__Required action 1__
In the post about lab eight, how many rocks did students characterize in the Google Slides version of the lab?
__Required action 2__
Repeat the post about lab eight word for word, everything from "Rocks, Snapseed, Google" down to "images slide deck.".
__Required action 3__
Pick up the post about lab eight after its last sentence and continue writing it.

__Text shown__
Rocks, Snapseed, Google Slides

As a summer experiment, laboratory eight was shifted from submitting a document with ten Rick characterized to a Google Slides presentation with five rocks characterized.

Three videos led off the laboratory on rock types, minerals, and characterizing rocks. Then a presentation on how to use Snapseed to reduce image size, move to Google Slides, and submit in Moodle.

An image of a rock was captured with the Tripltek tablet and then the process outlined in the slide deck was demonstrated on the tablet while mirrored to the Smartboard. 

This variation on laboratory eight went well and made lab eight more useful to the students. During the regular term this will segue to a lab nine labelled cloud images slide deck.

The lab went long wrapping after two o'clock. The last students left at 14:36.

__Data shown__
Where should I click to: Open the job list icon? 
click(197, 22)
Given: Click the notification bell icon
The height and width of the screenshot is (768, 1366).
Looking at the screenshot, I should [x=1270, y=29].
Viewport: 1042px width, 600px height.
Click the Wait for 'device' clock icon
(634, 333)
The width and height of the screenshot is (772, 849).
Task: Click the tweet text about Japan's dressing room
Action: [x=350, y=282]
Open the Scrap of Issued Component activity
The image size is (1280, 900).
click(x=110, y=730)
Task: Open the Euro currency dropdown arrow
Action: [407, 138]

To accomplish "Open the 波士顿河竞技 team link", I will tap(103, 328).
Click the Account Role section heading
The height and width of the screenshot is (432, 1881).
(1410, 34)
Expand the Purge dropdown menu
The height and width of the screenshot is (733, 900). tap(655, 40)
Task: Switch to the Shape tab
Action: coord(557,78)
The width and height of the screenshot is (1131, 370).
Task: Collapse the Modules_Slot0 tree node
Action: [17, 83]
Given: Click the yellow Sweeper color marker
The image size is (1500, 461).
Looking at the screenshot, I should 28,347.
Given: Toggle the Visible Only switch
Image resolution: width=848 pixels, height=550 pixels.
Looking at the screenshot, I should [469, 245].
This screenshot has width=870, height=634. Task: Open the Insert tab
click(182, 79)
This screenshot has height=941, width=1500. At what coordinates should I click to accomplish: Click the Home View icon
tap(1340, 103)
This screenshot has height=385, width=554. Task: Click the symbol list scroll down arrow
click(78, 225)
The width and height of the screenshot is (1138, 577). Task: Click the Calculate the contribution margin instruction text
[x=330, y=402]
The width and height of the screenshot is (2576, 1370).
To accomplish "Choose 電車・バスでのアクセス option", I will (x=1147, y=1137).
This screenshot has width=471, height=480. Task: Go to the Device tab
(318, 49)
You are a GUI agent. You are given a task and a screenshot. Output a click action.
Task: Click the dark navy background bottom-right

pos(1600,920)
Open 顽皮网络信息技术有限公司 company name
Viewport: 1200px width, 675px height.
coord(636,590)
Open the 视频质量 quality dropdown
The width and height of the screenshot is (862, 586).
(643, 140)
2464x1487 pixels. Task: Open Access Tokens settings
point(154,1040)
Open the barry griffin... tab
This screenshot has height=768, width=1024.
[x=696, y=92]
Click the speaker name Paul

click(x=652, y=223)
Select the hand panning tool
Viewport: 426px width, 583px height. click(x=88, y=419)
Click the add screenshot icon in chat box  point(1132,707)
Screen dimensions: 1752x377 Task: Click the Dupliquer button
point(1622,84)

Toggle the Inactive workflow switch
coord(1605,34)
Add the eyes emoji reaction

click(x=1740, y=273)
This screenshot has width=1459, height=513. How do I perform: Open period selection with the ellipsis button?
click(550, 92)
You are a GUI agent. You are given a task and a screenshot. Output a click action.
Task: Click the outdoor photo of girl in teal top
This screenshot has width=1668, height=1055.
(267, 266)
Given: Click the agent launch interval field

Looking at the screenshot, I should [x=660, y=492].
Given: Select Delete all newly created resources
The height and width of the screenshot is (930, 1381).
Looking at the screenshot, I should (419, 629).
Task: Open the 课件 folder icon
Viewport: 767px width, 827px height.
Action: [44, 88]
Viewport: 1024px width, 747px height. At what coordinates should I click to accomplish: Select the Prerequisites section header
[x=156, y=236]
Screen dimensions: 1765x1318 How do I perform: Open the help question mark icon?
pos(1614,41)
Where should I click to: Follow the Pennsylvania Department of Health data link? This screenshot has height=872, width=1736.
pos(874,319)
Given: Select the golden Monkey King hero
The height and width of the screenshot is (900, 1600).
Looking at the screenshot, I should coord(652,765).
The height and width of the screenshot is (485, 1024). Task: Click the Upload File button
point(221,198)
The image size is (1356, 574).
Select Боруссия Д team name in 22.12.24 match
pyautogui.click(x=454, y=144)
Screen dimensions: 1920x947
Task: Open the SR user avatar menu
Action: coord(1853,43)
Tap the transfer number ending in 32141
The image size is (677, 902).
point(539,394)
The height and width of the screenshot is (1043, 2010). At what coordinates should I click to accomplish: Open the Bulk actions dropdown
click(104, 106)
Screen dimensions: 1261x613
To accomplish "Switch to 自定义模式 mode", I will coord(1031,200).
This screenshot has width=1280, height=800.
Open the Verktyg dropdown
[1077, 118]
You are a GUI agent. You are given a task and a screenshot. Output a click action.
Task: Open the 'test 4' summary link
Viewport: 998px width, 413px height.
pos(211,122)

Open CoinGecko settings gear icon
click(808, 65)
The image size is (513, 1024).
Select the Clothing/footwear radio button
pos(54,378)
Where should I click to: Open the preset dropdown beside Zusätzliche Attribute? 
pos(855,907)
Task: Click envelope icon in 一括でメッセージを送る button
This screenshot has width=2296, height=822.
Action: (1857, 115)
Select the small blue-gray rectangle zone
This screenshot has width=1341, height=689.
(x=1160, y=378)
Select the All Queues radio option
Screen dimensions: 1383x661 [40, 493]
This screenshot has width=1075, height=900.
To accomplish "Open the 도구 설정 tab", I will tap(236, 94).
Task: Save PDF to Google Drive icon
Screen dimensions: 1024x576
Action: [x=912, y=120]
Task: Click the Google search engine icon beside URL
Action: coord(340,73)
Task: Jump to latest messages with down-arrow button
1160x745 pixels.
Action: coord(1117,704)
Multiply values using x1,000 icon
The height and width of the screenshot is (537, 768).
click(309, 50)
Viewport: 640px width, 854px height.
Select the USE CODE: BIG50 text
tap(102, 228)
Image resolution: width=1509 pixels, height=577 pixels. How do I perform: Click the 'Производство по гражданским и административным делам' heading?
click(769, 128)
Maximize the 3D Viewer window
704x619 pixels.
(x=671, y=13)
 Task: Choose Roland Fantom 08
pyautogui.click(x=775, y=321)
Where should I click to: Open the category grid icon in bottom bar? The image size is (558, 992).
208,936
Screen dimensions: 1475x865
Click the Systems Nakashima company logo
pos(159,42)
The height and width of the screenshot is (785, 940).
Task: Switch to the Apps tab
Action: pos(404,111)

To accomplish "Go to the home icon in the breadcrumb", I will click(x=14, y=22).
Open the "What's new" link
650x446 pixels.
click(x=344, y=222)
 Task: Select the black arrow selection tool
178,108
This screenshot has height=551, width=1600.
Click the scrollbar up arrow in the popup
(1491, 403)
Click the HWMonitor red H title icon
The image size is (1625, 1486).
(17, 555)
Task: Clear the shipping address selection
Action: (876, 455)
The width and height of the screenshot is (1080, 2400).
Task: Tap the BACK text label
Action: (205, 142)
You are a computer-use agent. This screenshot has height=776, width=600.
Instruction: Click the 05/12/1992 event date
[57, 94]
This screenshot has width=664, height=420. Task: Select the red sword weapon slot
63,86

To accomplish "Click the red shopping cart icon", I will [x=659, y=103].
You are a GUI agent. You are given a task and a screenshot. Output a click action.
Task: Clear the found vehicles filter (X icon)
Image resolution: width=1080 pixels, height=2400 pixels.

__Task response 1__
Five rocks.

__Task response 2__
Rocks, Snapseed, Google Slides

As a summer experiment, laboratory eight was shifted from submitting a document with ten Rick characterized to a Google Slides presentation with five rocks characterized.

Three videos led off the laboratory on rock types, minerals, and characterizing rocks. Then a presentation on how to use Snapseed to reduce image size, move to Google Slides, and submit in Moodle.

An image of a rock was captured with the Tripltek tablet and then the process outlined in the slide deck was demonstrated on the tablet while mirrored to the Smartboard. 

This variation on laboratory eight went well and made lab eight more useful to the students. During the regular term this will segue to a lab nine labelled cloud images slide deck.

__Task response 3__
Jonald

Some phones, including a Tecma (Android) and an iPhone 12 running iOS 16 were unable to run Google Lens. The Tecma displayed a message that Google Lens was not compatible with the phone. The iPhone 12 would not display the Google Lens app for downloading. Apple vision was also, curiously enough, unavailable on the iPhone. 

No functional work around was found for the Tecma phone. The iPhone user had to upload their images to Google Drive, then download the image to their laptop. Chrome wasn't available on the laptop, but Microsoft Edge was. 


Erick

Of ten students, nine had mobile phones. One had no phone, no laptop. Images were captured by the instructor, uploaded to Google Drive in the college workspace, and then shared to the student.

Trishia studying a rock, working on selecting five

Nicole picking her five rocks

Clayton and Emars photographing rocks

Rock identification leaned heavily on Google Lens. This term ChatGPT was not used. 


Mary-ellen used both her cell phone and her laptop

Emars has organized and labelled her rocks, as did Clayton to her right

Clayton working on identifying his rocks

In my class the cell phones are out and in students hands. Of course they are occasionally replying to messages that pop on their screens - there is no way around that modern reality. But the students are learning to use their phones as tools. Today they learned to work with Snapseed and Google Slides on their phones. The students will be technologically agile while mobile.